▶ [Extrait du texte]:
L'Agrion de Mercure (Coenagrion mercuriale)

Au bord des cours d'eau, des étangs ou des lacs, elles ne passent pas inaperçues. Prédatrices, vives, colorées, elles volent sans relâche pour chasser et surveiller leurs territoires. Je parle évidemment des libellules ! Enfin, en France, le terme "libellule" est légèrement ambigu. Parlons plutôt des Odonates, un ordre regroupant deux sous-ordres : les Anisoptères (ou libellules) et les Zygoptères (ou demoiselles). On reconnaît les libellules par la position horizontale de leurs ailes membraneuses au repos. En revanche, les demoiselles, plus grêles, possèdent les ailes, généralement, repliées au repos. 

Aujourd'hui, je vous présente une des nombreuses espèces de Demoiselles de couleur bleue : l'Agrion de Mercure (Coenagrion mercuriale). A première vue, il paraît très semblable aux autres espèces telles que l'Agrion mignon ou l'Agrion bleuissant et bien d'autres encore ! Cependant, mon but ici n'est pas de toutes les comparer, de peur que cela vous mélange les pinceaux mais plutôt de bien reconnaître notre cher et tendre Agrion de Mercure !

Agrion de Mercure (Coenagrion mercuriale) mâle


Pour bien le visualiser, je pense qu'il soit nécessaire que l'animal soit posé et immobile. Dans la limite du possible, tentez de le prendre en photo sous deux angles différents : une vue dorsale pour bien observer son long et fin abdomen et un second angle, cette fois, de profil pour bien observer, encore une fois l'abdomen, ainsi que son thorax. Et donc, s'il y a l'ombre d'un doute, vous pouvez "zoomer" sur la (ou les) photo(s) et vous rendre compte des détails bien spécifiques à la reconnaissance de cette espèce. C'est parti !

▶ [Données de l'exercice]:
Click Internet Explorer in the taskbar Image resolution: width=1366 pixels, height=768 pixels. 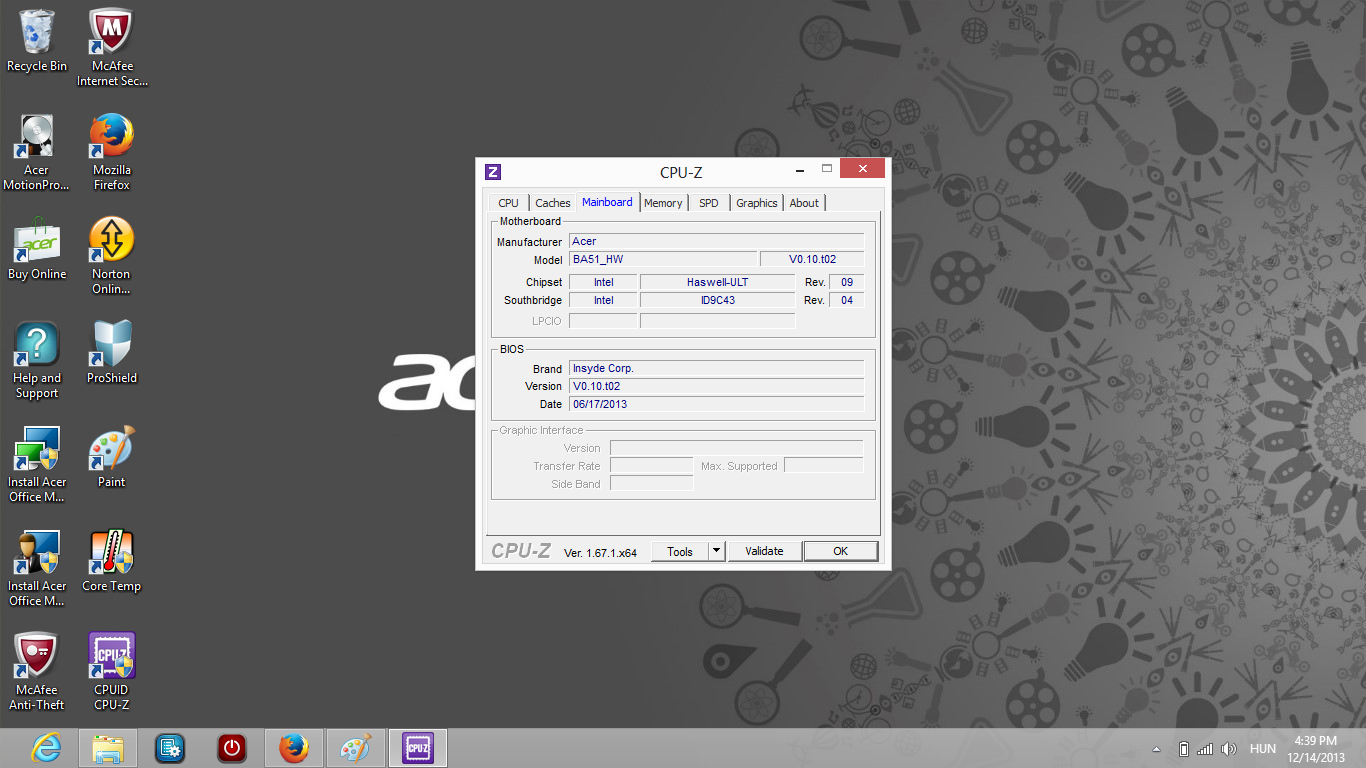(x=46, y=748)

▶ [Consignes]:
1 - Recopiez mot pour mot le passage du texte sur l'Agrion de Mercure qui va de « Pour bien le » jusqu'à « C'est parti ! » inclus.
2 - Poursuivez le texte sur l'Agrion de Mercure à partir de l'endroit où il s'arrête.

▶ [Réponses par numéro]:
1 -
Pour bien le visualiser, je pense qu'il soit nécessaire que l'animal soit posé et immobile. Dans la limite du possible, tentez de le prendre en photo sous deux angles différents : une vue dorsale pour bien observer son long et fin abdomen et un second angle, cette fois, de profil pour bien observer, encore une fois l'abdomen, ainsi que son thorax. Et donc, s'il y a l'ombre d'un doute, vous pouvez "zoomer" sur la (ou les) photo(s) et vous rendre compte des détails bien spécifiques à la reconnaissance de cette espèce. C'est parti !

2 -
  • Comment reconnaît-on Coenagrion mercuriale ?  

Premièrement, assurez-vous que votre agrion bleu possède, en vue latérale, sur son thorax, un petit trait noir dans la zone centrale, comme le montre la photo ci-dessous. Ensuite, observez le second segment composant son abdomen, et remarquez qu'il est orné d'un motif évoquant le Dieu Mercure portant un casque à cornes, d'où le nom de l'espèce. Après cela, vous pourriez penser que la présence du motif "Viking" suffise à la détermination de l'espèce. Eh bien non ! Les dessins sur l'abdomen, d'un individu à l'autre, peuvent varier ! Nous devons donc baser notre identification sur d'autres critères plus pertinents comme les deux suivants. Voyez que le 8e segment est bleu et est suivi du 9e segment à moitié bleue et à moitié noire. De plus, si l'exercice des taches abdominales vous semble trop compliqué, fiez-vous à l'extrémité de l'abdomen de l'animal qui doit comporter, normalement, des protubérances anales à 4 pointes, que l'on appelle des cerques !
Quant à la femelle, elle est noire avec quelques reflets verts sur la tête et le thorax.


Les chiffres en rouge indiquent le numéro du segment. Par exemple, le segment 2 présente nettement le motif "casque de Viking".

  • Où trouve-t-on l'Agrion de Mercure ?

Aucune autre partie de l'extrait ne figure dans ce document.